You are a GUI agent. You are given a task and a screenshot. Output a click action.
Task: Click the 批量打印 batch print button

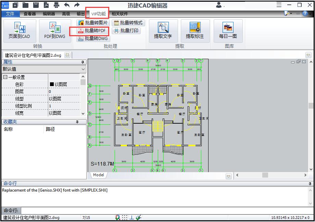click(126, 31)
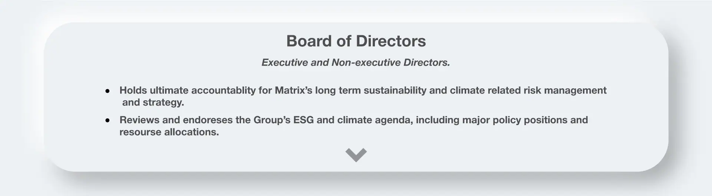The image size is (712, 196).
Task: Click "climate related" in the first bullet
Action: [x=485, y=90]
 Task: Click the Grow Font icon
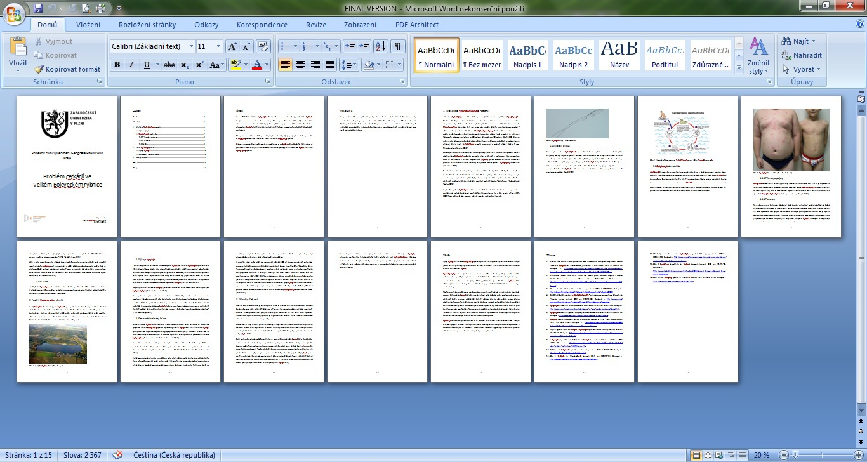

■ WORK INSTRUCTIONS
With pictures omitted, restate exactly every line from the one containing "Task: Click the 批量打印 batch print button" through the last line of the material, inclusive.

■ RESULT
Task: Click the 批量打印 batch print button

click(126, 31)
The image size is (712, 196).
Task: Click "climate related" in the first bullet
Action: [x=485, y=90]
 Task: Click the Grow Font icon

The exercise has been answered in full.